### Text provided
Multistep forecast is achieved by noticing that $\widehat\sigma_{T+h|T}^2= \mathbb E\,(\sigma_{T+h}^2|\mathcal F_T)=\mathbb E\,(y_{T+h}^2|\mathcal F_T)$, such that $$\begin{equation*} \begin{split} \widehat\sigma_{T+h|T}^2 &= \omega+\alpha_1\mathbb E(y_{T+h-1}^2|\mathcal F_T) +\beta_1\mathbb E\,(\sigma_{T+h-1}|\mathcal F_T)\\&=\omega+\alpha_1\,\widehat\sigma_{T+h-1|T}^2 +\beta_1\,\widehat\sigma_{T+h-1|T}^2\\ &=\omega+(\alpha_1+\beta_1)\widehat\sigma_{T+h-1|T}^2 \end{split} \end{equation*}$$ If we simply iterate this formula backwards until we reach something that is known at time $T$. To simplify notation, let $\gamma = \alpha_1+\beta_1$ and we also skip the hats for the time being. $$\begin{equation*} \begin{split} \widehat\sigma_{T+h|T}^2 &=\omega+\gamma \widehat\sigma_{T+h-1|T}^2 \\ &= \omega+\gamma(\omega+\gamma\, \widehat\sigma_{T+h-2|T}^2) \\ &= \omega+\omega\gamma+\gamma^2\, \widehat\sigma_{T+h-2|T}^2 \\ &= \omega+\omega\gamma+\omega\gamma^2 + \gamma^3\, \widehat\sigma_{T+h-3|T}^2 \\ &\quad\vdots\\ &= \omega\sum_{j=0}^{h-2}\gamma^j + \gamma^{h-1}\,\widehat\sigma_{T+1|T}^2\\ &= \omega\sum_{j=0}^{h-2}\gamma^j + \gamma^{h-1}\,(\omega+\alpha_1 y_T^2+\beta_1\widehat\sigma_T^2)\\ &= \omega\sum_{j=0}^{h-1}\gamma^j + \gamma^{h-1}\,(\alpha_1 y_T^2+\beta_1\widehat\sigma_T^2)\\ \end{split} \end{equation*}$$ Thus, inserting the $\alpha_1+\beta_1$ for $\gamma$ we have that $$\widehat\sigma_{T+h|T}^2 = \widehat\omega\sum_{j=0}^{h-1}(\widehat\alpha_1+\widehat\beta_1)^j + (\widehat\alpha_1+\widehat\beta_1)^{h-1}\,(\widehat\alpha_1 y_T^2+\widehat\beta_1\widehat\sigma_T^2).$$ Assuming $\widehat\alpha_1+\widehat\beta_1<1$, we get that when $h\to\infty$, $$\lim_{h\to\infty}\widehat\sigma_{T+h|T} = \frac{\widehat\omega}{1-\widehat\alpha_1-\widehat\beta_1},$$ i.e. the forecast will approach the unconditional variance, which intuitively makes sense.

### Dataset excerpt

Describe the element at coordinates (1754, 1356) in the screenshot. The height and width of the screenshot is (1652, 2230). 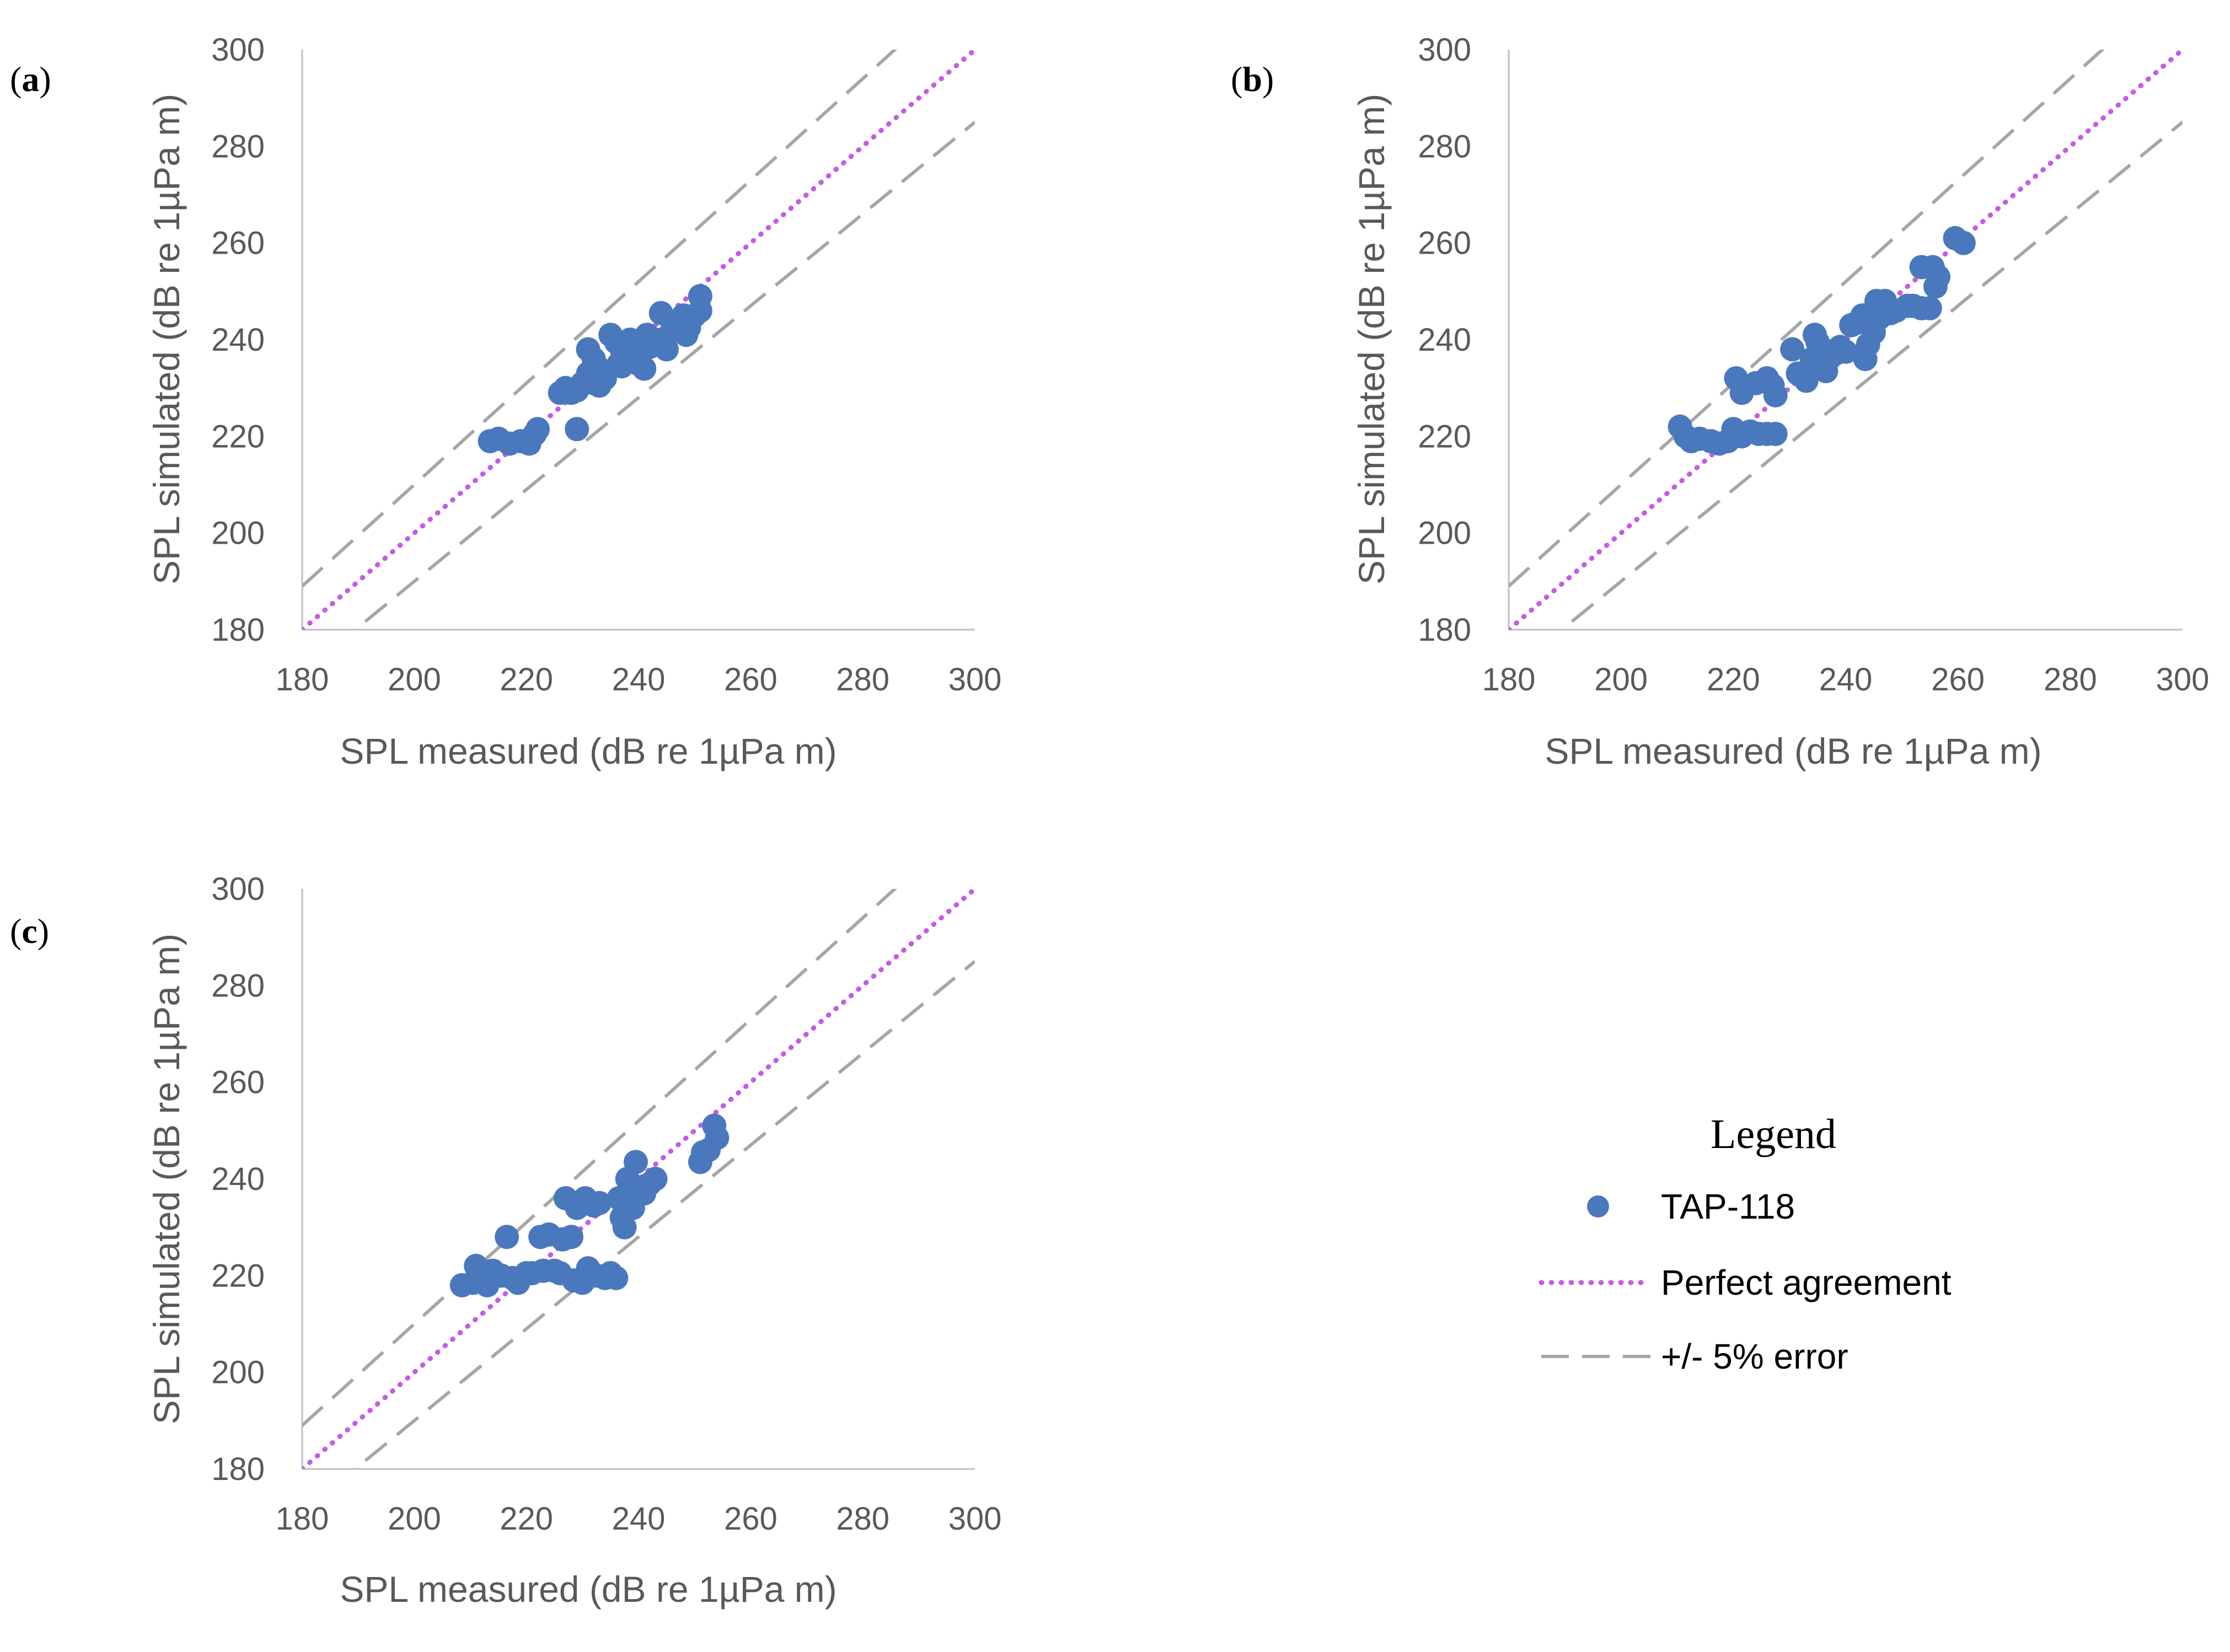
I see `legend-label-error: +/- 5% error` at that location.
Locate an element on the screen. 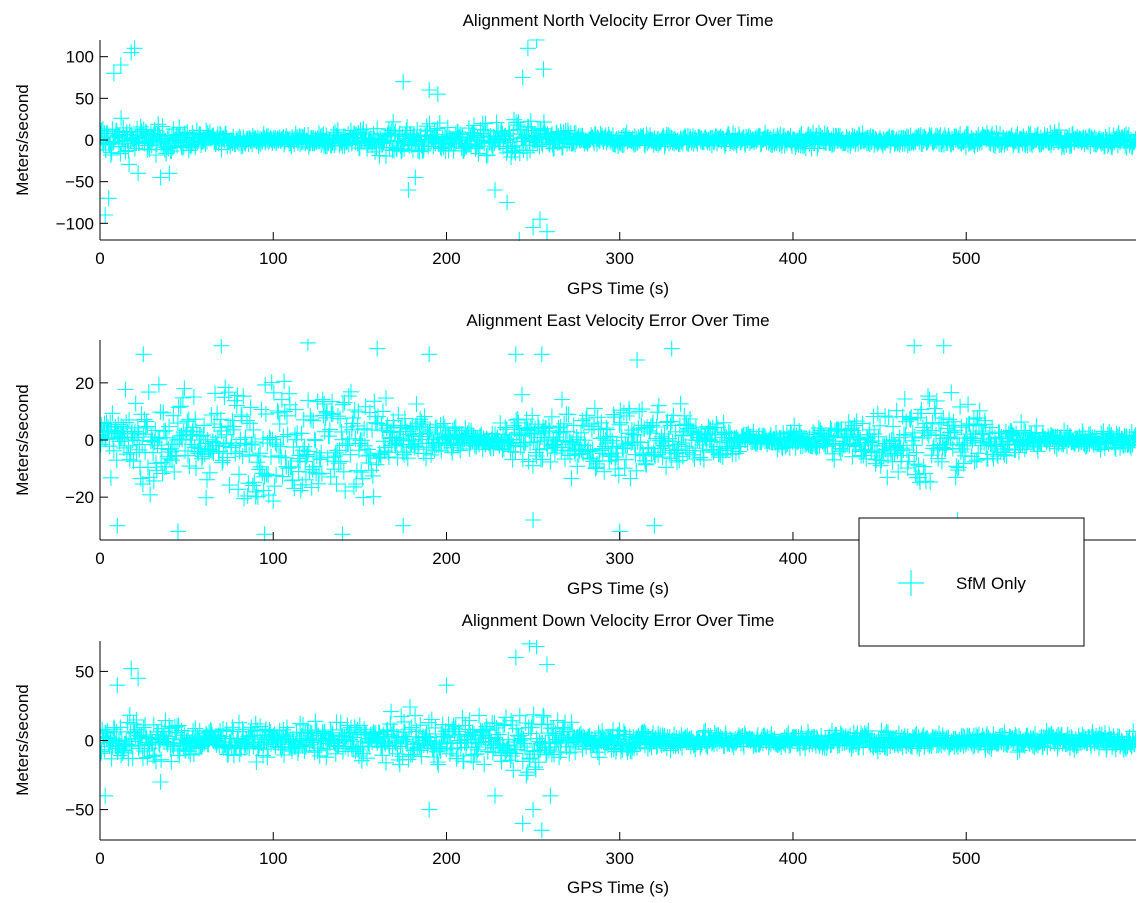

### Directive 1
According to the multistep variance forecast text, what does the forecast approach as h goes to infinity?
### Directive 2
Write a continuation of the multistep variance forecast text that picks up after its final sentence.
The data has no connection to the multistep variance forecast text.

### Answer section 1
It approaches the unconditional variance, provided that α̂₁ + β̂₁ < 1.

### Answer section 2
For the conditional variance we are typically not so interested in creating predictions intervals for the volatility, but rather use the point forecast for the volatility to make prediction intervals for the variable of interest (i.e. the stock returns). We forecast the varying forecast variance and use that instead of the fixed one we have seen used in other settings. Since the expectation of a GARCH model is zero, a $100(1-\alpha)\%$ prediction interval (under Gaussian assumptions) is given as $$\pm z_{\alpha/2}\,\widehat \sigma_{T+h|T}.$$ We can also use volatility forecasting to calculate risk measures, such as Value At Risk (VaR) or Expected Shortfall (ES) (see McNeil et al, 2005, page 161).

References

• Engle, R. F. (1982). Autoregressive conditional heteroscedasticity with estimates of the variance of United Kingdom inflation. Econometrica: Journal of the econometric society, 987-1007.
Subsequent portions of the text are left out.